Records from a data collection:
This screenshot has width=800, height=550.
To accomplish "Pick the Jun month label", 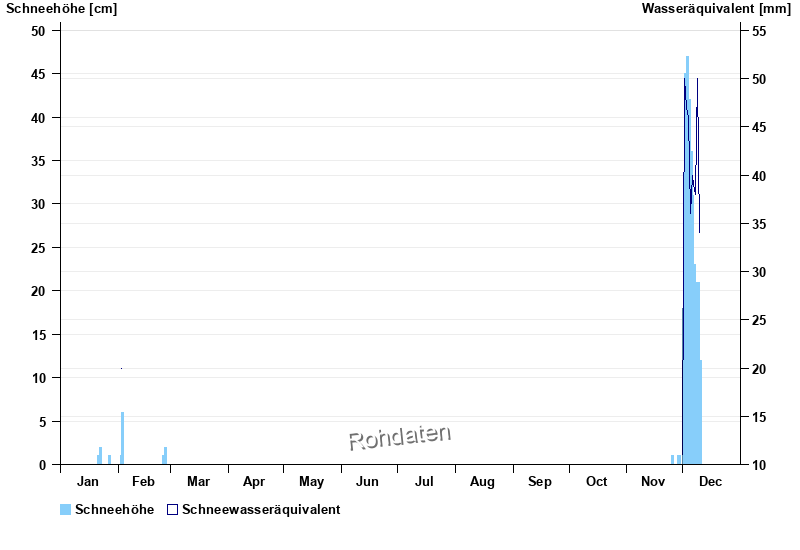I will 368,483.
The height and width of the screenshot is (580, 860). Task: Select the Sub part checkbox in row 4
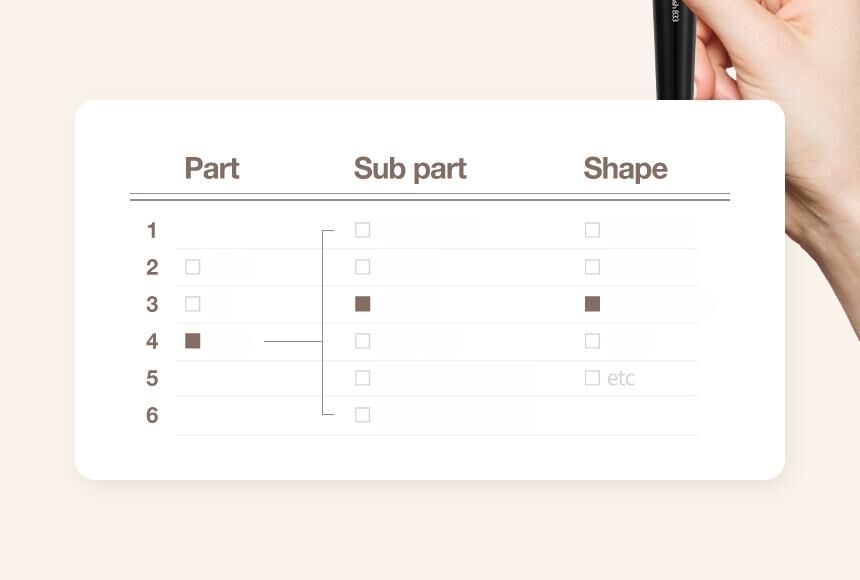coord(363,341)
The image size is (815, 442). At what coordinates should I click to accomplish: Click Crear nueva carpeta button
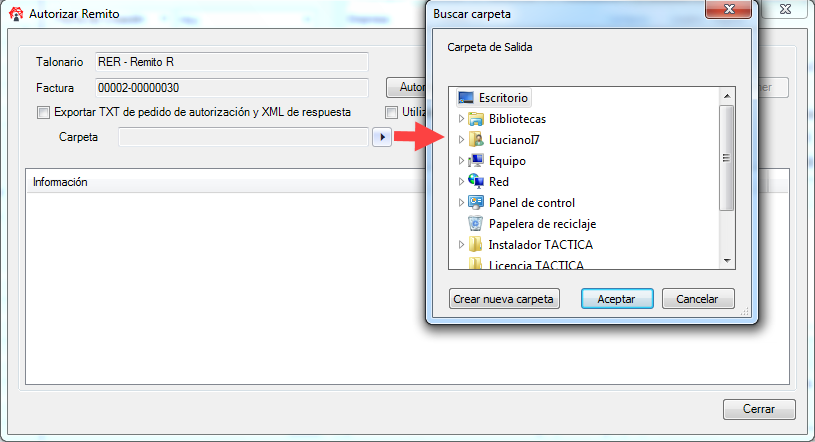(504, 299)
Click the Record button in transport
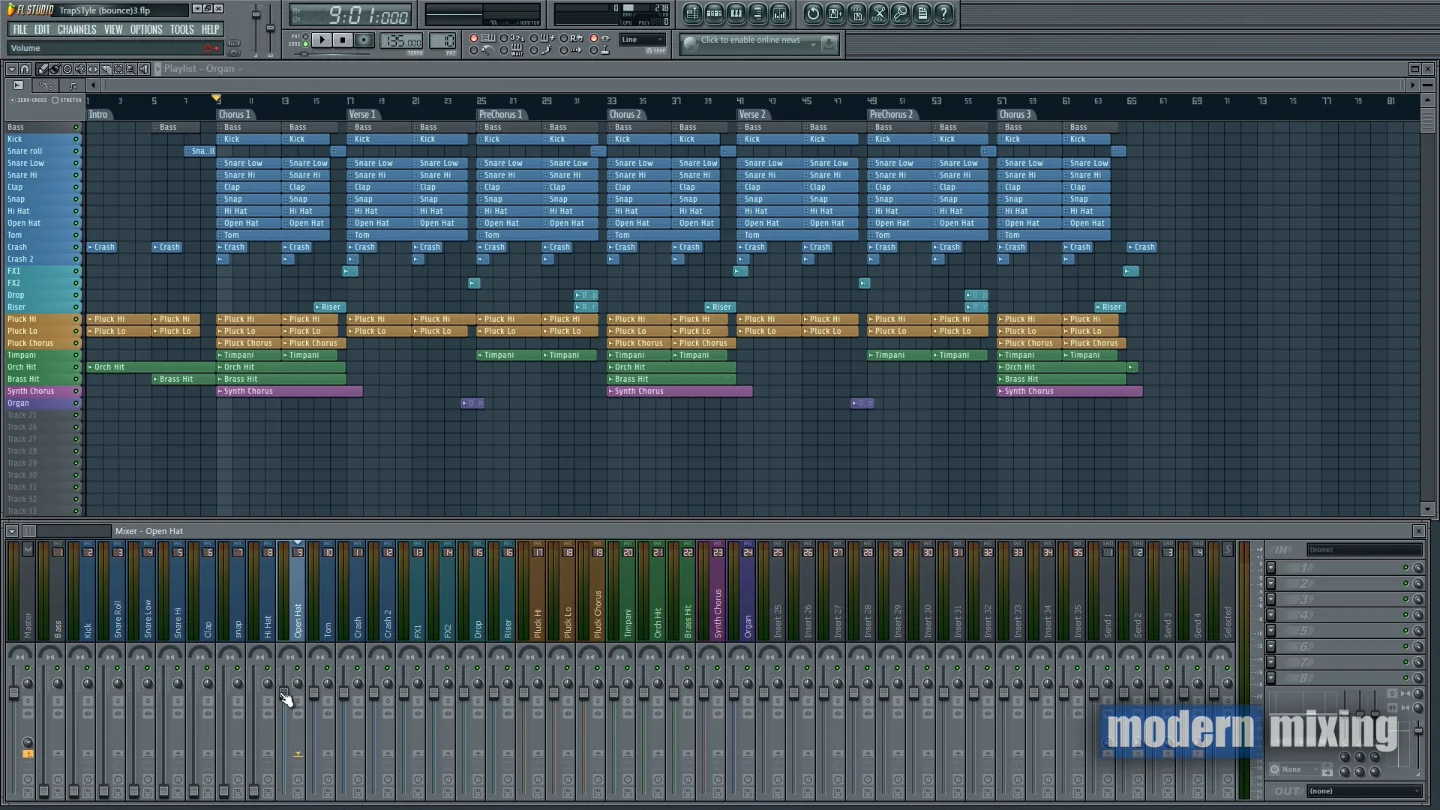Viewport: 1440px width, 810px height. point(364,40)
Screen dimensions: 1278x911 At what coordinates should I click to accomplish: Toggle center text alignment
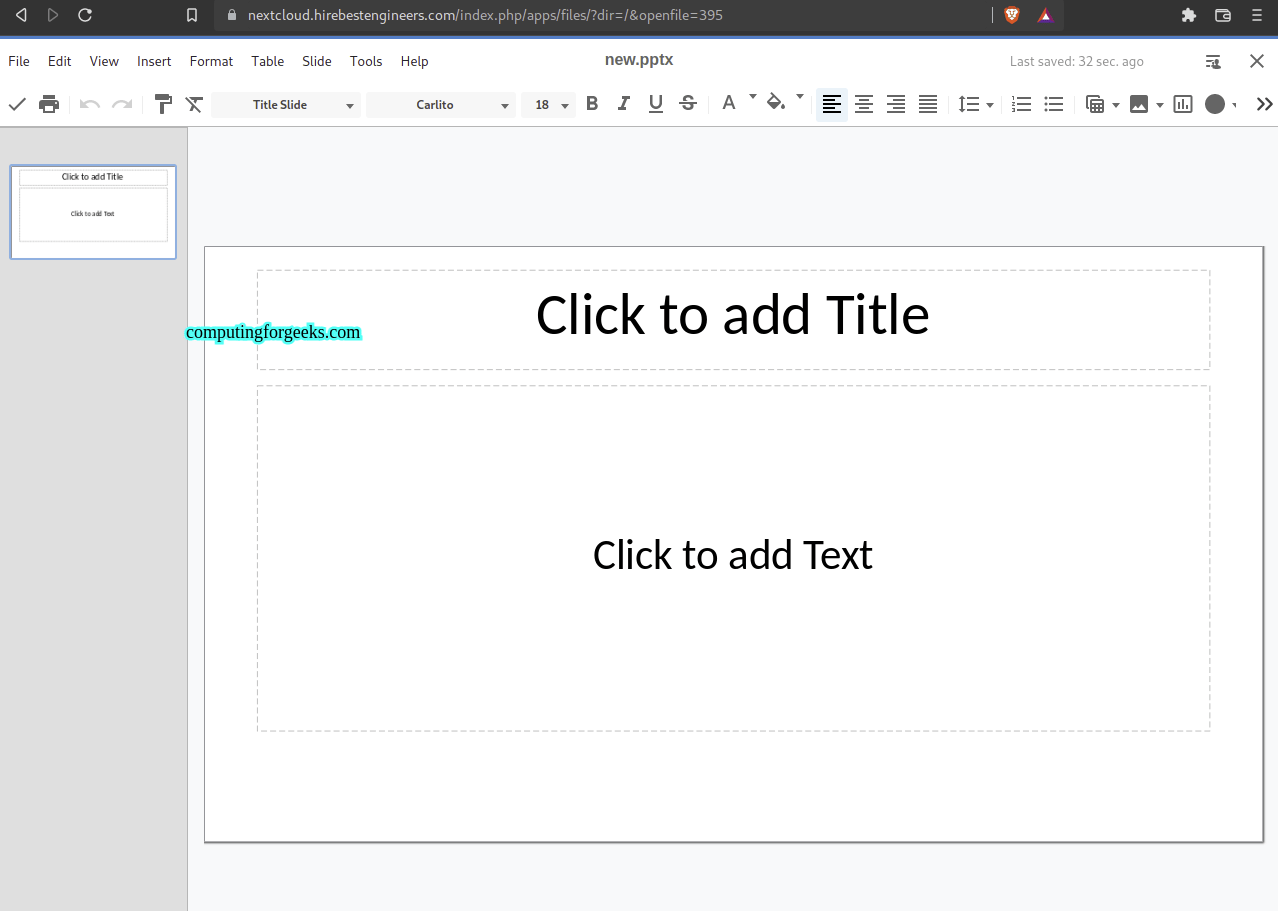click(863, 104)
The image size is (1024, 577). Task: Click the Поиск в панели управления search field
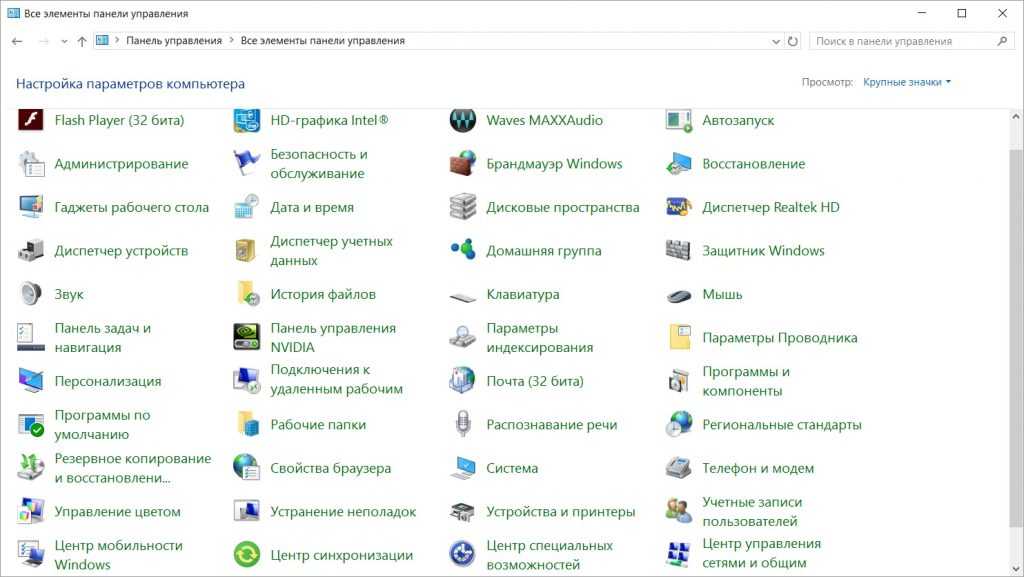pyautogui.click(x=900, y=42)
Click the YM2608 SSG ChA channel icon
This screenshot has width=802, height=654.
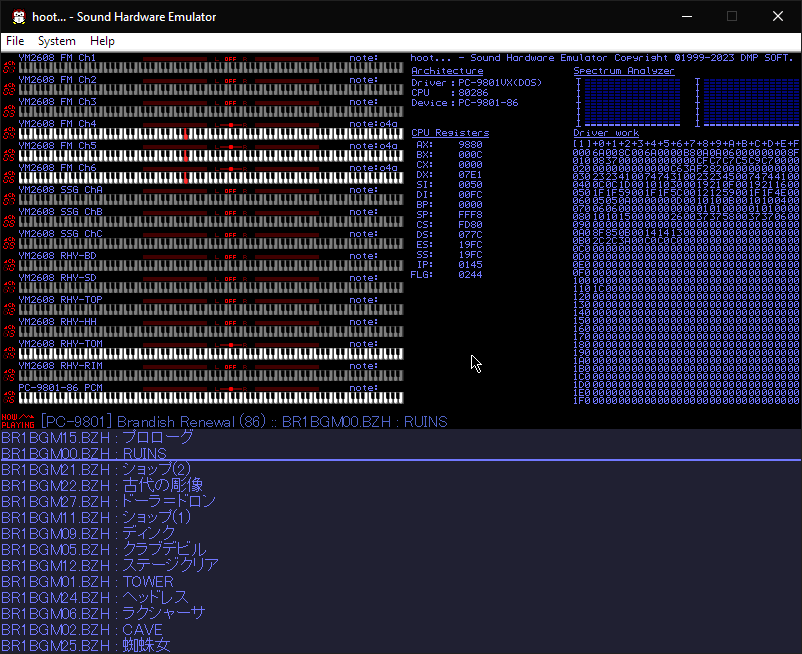8,197
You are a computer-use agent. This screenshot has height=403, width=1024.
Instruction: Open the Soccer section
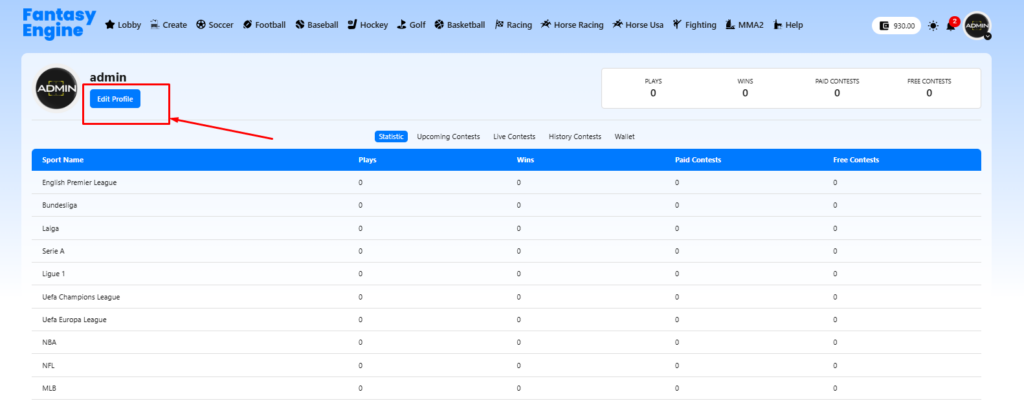pos(215,24)
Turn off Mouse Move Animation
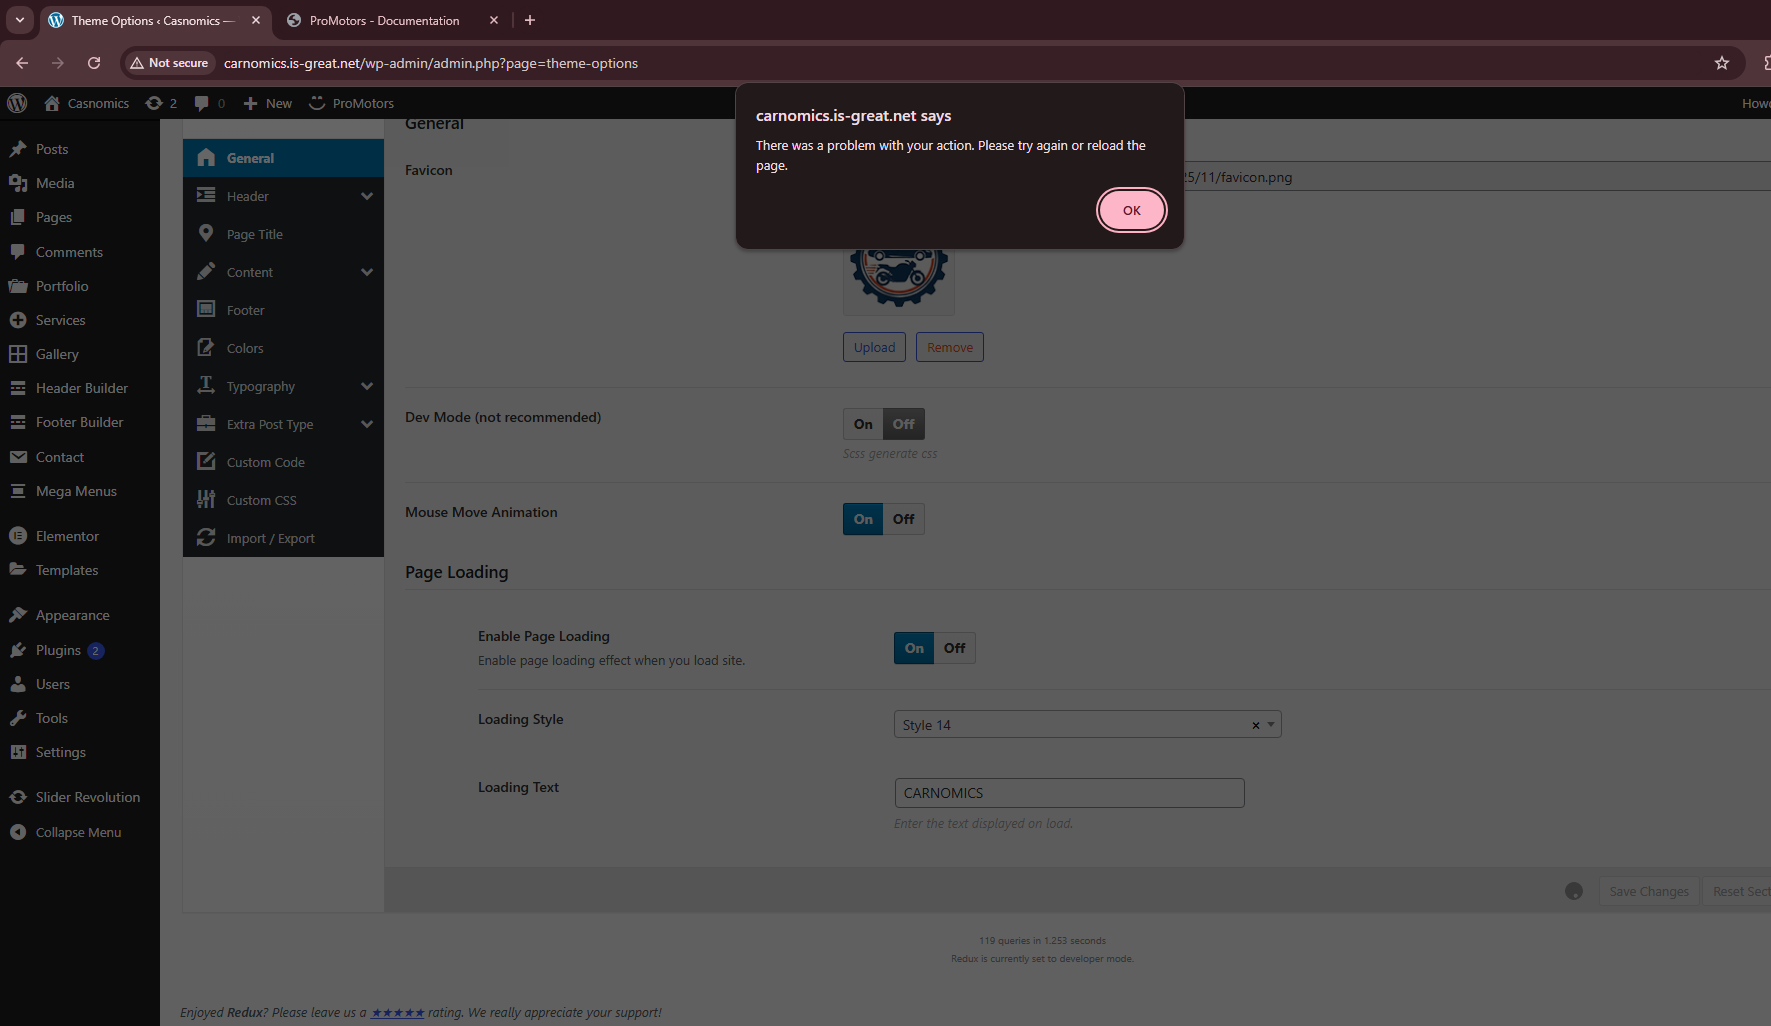The width and height of the screenshot is (1771, 1026). (904, 519)
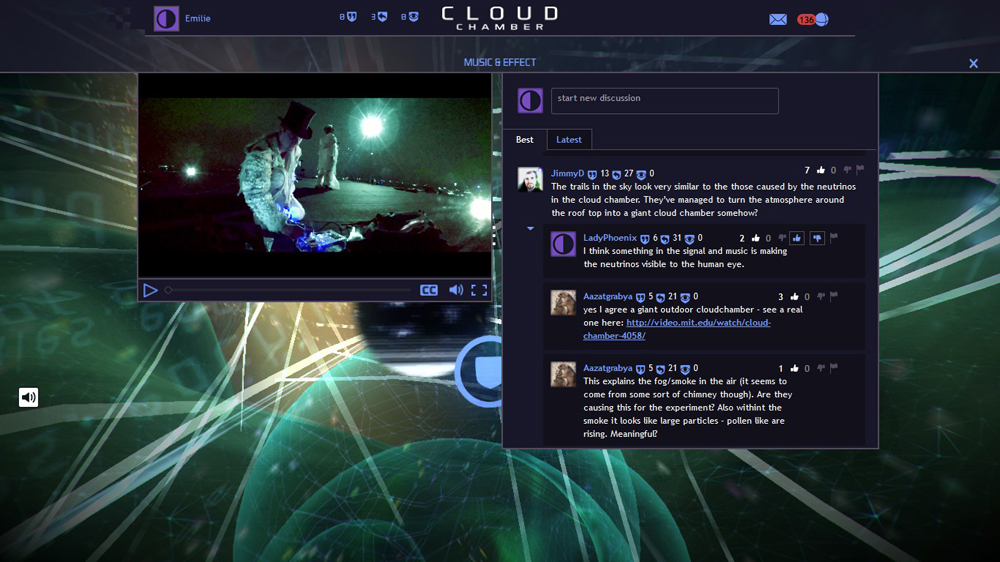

## Work order
Retype the lines exactly. Begin at the one that holds "The image size is (1024, 577).", stop at the last line of the entries above, and drop the pictures.

## Response area
The image size is (1024, 577). Task: Click the Поиск в панели управления search field
pyautogui.click(x=900, y=42)
Click the YM2608 SSG ChA channel icon
This screenshot has width=802, height=654.
8,197
You are a computer-use agent. This screenshot has height=403, width=1024.
Instruction: Open the Soccer section
pos(215,24)
Turn off Mouse Move Animation
The width and height of the screenshot is (1771, 1026). (904, 519)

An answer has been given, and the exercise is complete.